Real-Life Math -- Solution
Here are your numbers:
Average rating before play therapy:
(45 + 58 + 60 + 34 + 53 + 52 + 39 + 45 + 32 + 38) / 10 = 45.6
Average rating before talk therapy:
(43 + 38 + 45 + 43 + 45 + 63 + 24 + 54 + 34 + 45) / 10 = 43.4
Average rating after play therapy:
(85 + 75 + 84 + 76 + 89 + 86 + 74 + 75 + 85 + 92) / 10 = 82.1
Average rating after talk therapy:
(73 + 67 + 65 + 59 + 73 + 64 + 75 + 49 + 66 + 71) / 10 = 66.2
Percentage increase for play therapy group:
(Average rating before / average rating after) = percentage increase
82.1 / 45.6 x 100 = 180
The play therapy group's average rating increased by 180 percent.

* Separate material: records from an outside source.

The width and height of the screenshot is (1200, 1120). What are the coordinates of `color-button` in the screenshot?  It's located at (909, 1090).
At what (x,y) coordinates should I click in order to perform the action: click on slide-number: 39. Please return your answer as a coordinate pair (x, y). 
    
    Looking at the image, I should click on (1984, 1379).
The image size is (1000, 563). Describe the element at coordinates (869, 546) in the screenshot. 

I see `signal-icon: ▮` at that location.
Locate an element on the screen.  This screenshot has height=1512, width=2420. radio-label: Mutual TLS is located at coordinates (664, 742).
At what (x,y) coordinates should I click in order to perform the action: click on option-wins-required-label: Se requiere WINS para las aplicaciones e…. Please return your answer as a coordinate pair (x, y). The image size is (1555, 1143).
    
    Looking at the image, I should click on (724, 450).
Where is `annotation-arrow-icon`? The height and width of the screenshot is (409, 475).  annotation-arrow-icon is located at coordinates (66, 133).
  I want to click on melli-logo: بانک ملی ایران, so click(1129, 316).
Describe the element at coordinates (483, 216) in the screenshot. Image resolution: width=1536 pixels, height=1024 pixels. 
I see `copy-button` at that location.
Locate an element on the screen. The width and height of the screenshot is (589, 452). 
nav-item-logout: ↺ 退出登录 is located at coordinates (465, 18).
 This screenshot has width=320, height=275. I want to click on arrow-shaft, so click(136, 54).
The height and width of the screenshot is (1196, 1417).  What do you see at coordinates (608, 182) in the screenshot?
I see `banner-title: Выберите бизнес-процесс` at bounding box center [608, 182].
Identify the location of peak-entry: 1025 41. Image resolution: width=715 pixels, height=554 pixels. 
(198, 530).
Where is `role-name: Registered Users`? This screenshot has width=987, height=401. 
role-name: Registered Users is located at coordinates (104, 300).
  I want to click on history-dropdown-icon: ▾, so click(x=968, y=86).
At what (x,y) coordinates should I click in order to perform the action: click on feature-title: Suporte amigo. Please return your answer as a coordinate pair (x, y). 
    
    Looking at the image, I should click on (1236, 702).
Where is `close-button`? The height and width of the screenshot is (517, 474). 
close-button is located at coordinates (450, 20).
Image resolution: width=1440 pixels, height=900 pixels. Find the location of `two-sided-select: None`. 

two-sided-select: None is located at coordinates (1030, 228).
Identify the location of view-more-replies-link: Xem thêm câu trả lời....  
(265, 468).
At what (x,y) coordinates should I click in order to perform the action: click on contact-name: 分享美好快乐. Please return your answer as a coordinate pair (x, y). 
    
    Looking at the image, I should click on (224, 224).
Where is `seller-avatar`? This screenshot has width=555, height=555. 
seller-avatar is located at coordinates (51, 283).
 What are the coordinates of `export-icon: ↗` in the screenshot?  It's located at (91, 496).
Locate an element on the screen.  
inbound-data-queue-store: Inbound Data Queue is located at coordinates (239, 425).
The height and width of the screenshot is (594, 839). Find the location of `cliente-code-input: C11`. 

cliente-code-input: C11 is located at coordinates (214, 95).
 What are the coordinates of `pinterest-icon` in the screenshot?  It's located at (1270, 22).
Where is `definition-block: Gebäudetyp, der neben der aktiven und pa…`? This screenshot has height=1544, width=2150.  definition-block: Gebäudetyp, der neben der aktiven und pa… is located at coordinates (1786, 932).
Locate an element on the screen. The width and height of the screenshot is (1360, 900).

Percentage increase for talk therapy group:
(Average rating before / average rating after) = percentage increase
66.2 / 43.4 x 100 = 153
The talk therapy group's average rating increased by 153 percent.
The above problem is a simplification of statistical analysis. In reality, formulae would determine whether the difference between the groups was statistically significant. These formulae help reduce the possibility that the different ratings occurred by chance.
During university, a play therapist might face problems like the one above. That might be the last time they use math skills. If they become a psychologist, they might do ongoing research that involves statistical analysis.
If you work towards a psychology degree, "you definitely need algebra," says play therapist Ellen Lacter. "By the time they get their [degree] and satisfy whatever math requirement is required for that, they'll be able to handle psychological statistics."